Before Woody Allen the director, Woody Allen the Actor, playwright and musician, and Woody Allen the Tabloid scandal, there was Woody Allen the stand-up comedian. Allen attended New York University, but was thrown out after one year – he delights in taking constant revenge for this by making NYU the butt of many of his jokes. Fortunately, he was able to get a job as a gag writer, and by the time he was 17, was writing for television. He then decided that if he was writing the jokes, why couldn’t he deliver them as well? To that end, he started a career as a stand-up comic in 1961.

Allen is a classic example of using your own personality as a basis for comedy.
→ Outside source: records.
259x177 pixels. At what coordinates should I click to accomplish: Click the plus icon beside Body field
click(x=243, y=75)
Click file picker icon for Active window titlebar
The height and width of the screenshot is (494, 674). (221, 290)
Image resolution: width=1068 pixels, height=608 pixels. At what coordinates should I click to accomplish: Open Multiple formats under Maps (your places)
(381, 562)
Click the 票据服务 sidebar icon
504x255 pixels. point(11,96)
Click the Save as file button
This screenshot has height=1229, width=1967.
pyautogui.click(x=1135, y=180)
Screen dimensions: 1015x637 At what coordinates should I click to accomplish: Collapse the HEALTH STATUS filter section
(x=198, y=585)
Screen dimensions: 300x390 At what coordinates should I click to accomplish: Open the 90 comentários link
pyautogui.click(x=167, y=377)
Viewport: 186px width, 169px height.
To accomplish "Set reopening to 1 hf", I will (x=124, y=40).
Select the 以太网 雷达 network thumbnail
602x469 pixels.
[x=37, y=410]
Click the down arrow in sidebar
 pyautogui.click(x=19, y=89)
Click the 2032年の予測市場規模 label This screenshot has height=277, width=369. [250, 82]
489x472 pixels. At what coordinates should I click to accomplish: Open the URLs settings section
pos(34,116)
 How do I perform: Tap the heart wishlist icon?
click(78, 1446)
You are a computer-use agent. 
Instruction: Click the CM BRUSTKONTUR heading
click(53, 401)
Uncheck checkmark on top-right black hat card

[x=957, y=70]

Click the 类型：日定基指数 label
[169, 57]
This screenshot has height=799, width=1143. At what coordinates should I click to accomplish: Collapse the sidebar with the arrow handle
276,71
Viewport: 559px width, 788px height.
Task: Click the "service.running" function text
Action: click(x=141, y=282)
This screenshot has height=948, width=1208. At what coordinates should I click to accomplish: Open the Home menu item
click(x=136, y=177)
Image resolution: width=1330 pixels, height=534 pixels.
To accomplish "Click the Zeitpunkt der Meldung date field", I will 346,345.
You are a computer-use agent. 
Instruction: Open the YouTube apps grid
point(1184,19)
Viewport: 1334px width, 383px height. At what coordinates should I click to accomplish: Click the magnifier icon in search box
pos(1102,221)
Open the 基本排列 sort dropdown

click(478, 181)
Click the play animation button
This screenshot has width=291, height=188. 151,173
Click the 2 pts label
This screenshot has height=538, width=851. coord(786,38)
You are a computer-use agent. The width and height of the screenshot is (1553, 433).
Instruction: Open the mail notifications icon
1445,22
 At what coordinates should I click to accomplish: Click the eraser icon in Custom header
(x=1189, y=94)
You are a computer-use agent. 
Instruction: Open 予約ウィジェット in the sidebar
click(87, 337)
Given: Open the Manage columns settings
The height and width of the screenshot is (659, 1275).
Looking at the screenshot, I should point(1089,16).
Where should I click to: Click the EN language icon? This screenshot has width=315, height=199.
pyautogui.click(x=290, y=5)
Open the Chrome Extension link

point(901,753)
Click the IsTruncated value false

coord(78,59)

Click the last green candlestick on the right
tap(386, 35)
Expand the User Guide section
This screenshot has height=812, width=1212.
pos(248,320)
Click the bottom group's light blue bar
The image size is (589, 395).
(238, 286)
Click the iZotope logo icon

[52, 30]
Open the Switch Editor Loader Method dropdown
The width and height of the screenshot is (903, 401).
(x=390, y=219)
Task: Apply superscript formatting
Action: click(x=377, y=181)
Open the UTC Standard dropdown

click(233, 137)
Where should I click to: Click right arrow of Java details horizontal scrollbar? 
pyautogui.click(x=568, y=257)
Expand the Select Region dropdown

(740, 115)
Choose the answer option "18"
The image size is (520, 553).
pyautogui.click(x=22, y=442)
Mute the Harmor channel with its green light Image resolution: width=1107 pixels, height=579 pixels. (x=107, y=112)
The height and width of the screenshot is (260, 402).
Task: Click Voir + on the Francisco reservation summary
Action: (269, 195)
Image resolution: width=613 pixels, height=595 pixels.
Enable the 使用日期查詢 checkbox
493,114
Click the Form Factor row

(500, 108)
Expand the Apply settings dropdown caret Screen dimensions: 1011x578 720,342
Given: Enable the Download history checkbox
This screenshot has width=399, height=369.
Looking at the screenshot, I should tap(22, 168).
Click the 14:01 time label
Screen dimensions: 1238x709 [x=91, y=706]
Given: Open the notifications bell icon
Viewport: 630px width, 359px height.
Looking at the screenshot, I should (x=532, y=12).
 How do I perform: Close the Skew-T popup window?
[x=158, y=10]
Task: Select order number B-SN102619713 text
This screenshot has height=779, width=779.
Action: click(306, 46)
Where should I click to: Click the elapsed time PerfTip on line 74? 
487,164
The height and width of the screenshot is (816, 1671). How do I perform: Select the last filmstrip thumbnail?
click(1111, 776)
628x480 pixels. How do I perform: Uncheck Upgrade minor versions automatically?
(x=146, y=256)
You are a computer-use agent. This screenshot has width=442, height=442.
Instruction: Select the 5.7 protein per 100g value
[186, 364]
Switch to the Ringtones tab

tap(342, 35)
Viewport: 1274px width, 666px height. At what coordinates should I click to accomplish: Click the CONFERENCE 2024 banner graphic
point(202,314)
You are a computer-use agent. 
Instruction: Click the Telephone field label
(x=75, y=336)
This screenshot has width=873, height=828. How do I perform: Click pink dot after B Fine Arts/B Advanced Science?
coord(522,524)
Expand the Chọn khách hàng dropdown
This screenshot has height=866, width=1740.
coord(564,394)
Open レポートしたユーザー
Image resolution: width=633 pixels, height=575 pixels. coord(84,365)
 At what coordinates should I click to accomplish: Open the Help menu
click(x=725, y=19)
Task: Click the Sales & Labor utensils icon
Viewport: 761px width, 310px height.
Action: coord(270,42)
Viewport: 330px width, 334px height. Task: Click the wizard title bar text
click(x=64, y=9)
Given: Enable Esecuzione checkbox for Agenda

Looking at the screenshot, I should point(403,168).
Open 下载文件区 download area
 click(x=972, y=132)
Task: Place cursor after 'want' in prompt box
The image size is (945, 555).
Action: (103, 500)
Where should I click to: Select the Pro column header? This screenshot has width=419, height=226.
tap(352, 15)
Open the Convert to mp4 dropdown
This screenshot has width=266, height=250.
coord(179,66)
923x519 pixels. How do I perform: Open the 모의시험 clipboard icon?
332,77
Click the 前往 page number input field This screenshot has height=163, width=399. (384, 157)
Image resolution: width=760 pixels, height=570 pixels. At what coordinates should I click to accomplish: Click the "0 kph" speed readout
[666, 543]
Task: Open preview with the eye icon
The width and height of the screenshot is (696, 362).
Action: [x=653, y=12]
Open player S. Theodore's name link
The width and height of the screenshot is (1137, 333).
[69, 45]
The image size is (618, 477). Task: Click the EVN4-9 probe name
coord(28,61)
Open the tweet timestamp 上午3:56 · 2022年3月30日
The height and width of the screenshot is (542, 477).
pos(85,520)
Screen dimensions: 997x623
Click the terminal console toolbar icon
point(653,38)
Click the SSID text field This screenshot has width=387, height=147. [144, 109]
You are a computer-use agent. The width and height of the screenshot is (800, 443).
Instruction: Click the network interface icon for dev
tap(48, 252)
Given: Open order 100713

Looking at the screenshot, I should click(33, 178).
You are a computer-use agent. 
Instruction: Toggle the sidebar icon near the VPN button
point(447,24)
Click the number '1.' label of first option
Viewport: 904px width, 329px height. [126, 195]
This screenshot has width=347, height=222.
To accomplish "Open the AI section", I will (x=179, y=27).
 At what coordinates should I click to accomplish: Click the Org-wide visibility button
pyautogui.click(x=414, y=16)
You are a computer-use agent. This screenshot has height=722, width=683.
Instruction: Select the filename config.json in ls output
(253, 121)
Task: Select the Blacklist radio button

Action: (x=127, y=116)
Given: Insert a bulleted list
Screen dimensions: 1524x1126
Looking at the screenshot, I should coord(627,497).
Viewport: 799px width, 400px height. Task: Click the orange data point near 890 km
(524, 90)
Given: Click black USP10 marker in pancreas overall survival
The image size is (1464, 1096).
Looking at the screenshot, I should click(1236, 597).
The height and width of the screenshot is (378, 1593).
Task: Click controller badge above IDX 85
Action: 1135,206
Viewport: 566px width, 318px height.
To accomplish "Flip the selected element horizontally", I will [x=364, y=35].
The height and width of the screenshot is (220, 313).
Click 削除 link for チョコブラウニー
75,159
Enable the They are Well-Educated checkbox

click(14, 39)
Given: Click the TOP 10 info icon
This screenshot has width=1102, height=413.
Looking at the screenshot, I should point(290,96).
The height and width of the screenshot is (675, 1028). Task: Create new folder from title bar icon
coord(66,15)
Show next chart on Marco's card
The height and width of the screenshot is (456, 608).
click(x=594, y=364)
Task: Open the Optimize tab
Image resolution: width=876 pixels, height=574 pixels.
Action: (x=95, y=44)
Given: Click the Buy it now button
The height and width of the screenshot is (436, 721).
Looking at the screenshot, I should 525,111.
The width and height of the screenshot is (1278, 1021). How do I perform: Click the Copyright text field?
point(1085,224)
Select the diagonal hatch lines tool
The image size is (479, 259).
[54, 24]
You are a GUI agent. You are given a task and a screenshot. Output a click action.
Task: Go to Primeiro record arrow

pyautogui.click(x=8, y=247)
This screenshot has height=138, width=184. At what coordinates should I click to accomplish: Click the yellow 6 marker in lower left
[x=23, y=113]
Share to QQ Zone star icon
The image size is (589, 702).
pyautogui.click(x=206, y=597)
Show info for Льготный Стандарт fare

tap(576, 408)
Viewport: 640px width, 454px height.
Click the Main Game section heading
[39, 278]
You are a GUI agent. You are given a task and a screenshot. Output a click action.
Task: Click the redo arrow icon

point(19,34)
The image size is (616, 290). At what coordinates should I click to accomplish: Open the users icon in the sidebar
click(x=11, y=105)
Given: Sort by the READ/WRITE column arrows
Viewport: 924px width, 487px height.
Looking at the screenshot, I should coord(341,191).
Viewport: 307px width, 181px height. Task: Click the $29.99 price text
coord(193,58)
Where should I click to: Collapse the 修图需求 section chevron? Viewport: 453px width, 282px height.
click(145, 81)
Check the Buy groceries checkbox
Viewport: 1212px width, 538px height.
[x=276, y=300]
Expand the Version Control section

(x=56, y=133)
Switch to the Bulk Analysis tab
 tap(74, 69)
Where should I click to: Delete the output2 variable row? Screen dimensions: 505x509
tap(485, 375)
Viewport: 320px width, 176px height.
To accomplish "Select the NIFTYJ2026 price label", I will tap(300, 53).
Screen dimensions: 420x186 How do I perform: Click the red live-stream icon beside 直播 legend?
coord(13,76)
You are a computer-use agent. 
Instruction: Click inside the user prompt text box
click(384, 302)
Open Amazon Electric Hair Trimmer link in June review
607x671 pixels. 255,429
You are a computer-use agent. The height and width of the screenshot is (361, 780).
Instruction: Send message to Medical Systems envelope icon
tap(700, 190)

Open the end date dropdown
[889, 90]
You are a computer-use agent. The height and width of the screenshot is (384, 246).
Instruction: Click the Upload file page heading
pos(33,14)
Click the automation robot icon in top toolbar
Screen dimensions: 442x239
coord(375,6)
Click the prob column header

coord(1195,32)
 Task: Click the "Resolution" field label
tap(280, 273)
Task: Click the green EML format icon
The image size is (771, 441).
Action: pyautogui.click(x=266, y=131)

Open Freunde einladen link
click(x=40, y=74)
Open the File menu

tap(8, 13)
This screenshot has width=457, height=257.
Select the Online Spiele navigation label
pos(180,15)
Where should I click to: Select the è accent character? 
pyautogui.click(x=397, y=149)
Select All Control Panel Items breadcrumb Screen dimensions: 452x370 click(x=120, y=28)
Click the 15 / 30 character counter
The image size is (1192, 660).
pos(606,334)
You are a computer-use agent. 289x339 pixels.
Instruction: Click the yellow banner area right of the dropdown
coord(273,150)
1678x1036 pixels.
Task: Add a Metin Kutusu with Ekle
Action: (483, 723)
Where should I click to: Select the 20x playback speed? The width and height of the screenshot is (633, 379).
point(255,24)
By amplifying his weaknesses, (he admits to being regularly psychoanalysed, and often refers to Psychoanalysis in his performances) he invented a neurotic Jewish intellectual New Yorker, a theme so strong that it ran not only through his comedy, but also through most of his films. Even the films where he doesn’t play the neurotic intellectual are like that because he’s trying to get away from the character. The characterisation is so strong that it’s become a stereotype. I’ve even used it in my own act.

Allen’s stand-up background clearly comes to the fore in his films, where he often „breaks the 4th wall“ and addresses the audience directly, for example, at the start of „Annie Hall“ (and later on in the cinema queue), or „Love and Death“ (which, coincidentally, features the son of our local shopkeeper, Chris Saunders, fact fans!)

But back to the standup. You’ll probably find Allen’s material very familiar, as he’s been shamelessly ripped off for 40 years by other stand-up comics. But listen closely : he tackles subjects which other comedians wouldn’t touch for years, or would be ostracised for tackling less subtly. Giving LSD to a horse could, for example, lead to accusations of bad taste and animal cruelty, but he manages to slip it into a story in an almost offhand manner. Most of his early comedy consists of taking a basic fact or story, and then taking it on a surreal flight of fancy that exaggerates things out of all proportions – for example, the classic „Moose“ story, which starts with Allen out hunting, but changes direction unpredictably.